WHAT YOU HAVE TO DO: From the line with "公司动态 (71, 35)" down to the final line of the records below, retype everything exactly and leave out the rest.
*** Opening INFORMATION PROVIDED ***
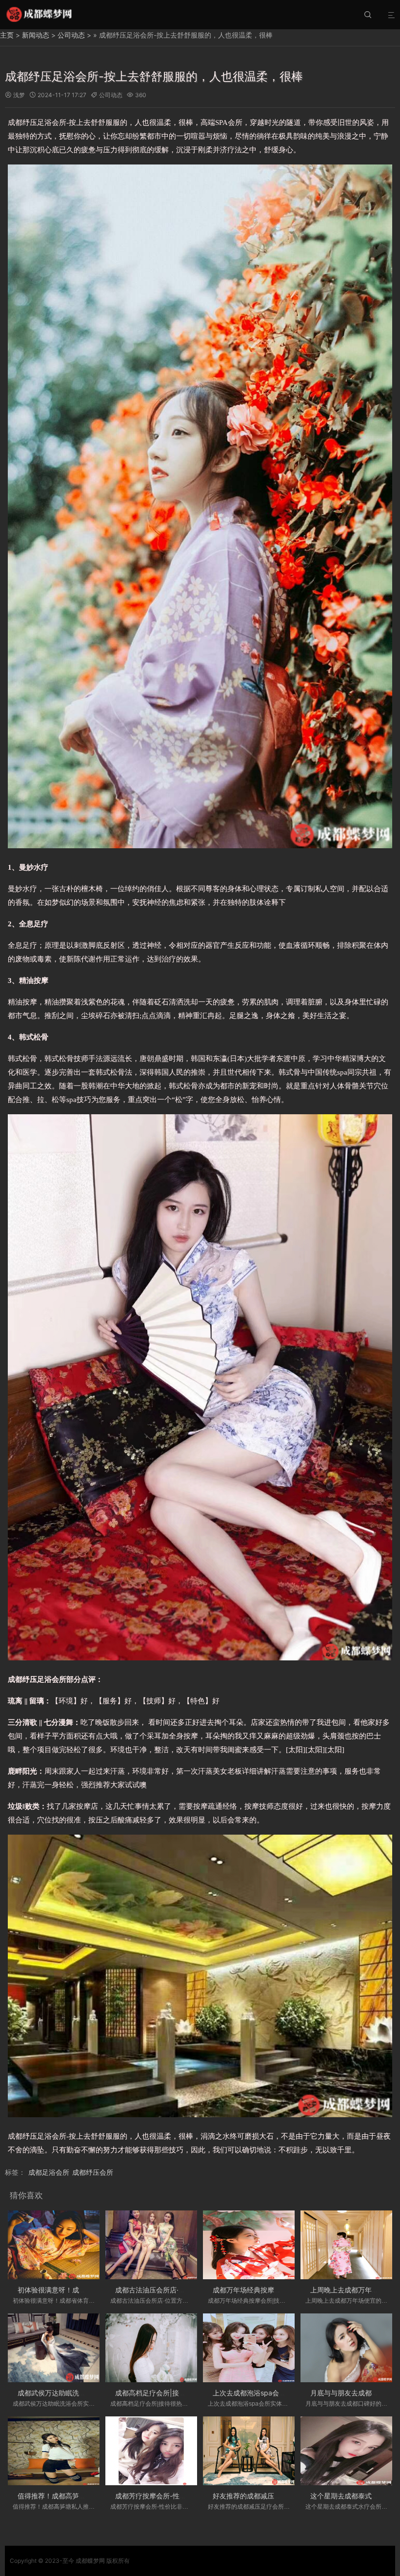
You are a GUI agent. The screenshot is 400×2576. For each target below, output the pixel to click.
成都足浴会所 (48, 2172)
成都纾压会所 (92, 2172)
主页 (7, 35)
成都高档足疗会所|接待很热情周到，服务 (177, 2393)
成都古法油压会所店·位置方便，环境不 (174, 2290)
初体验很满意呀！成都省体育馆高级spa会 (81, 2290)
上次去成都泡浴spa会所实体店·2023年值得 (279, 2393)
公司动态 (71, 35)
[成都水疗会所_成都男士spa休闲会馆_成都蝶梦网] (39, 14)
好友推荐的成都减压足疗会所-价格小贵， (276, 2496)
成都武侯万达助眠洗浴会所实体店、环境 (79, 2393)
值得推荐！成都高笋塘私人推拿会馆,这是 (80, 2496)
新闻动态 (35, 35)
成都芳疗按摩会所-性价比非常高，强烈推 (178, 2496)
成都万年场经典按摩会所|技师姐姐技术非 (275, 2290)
*** Closing INFORMATION PROVIDED ***
OUTPUT FOR THIS TASK:
公司动态 (71, 35)
[成都水疗会所_成都男士spa休闲会馆_成都蝶梦网] (39, 14)
好友推荐的成都减压足疗会所-价格小贵， (276, 2496)
成都武侯万达助眠洗浴会所实体店、环境 (79, 2393)
值得推荐！成都高笋塘私人推拿会馆,这是 (80, 2496)
新闻动态 (35, 35)
成都芳疗按摩会所-性价比非常高，强烈推 (178, 2496)
成都万年场经典按摩会所|技师姐姐技术非 (275, 2290)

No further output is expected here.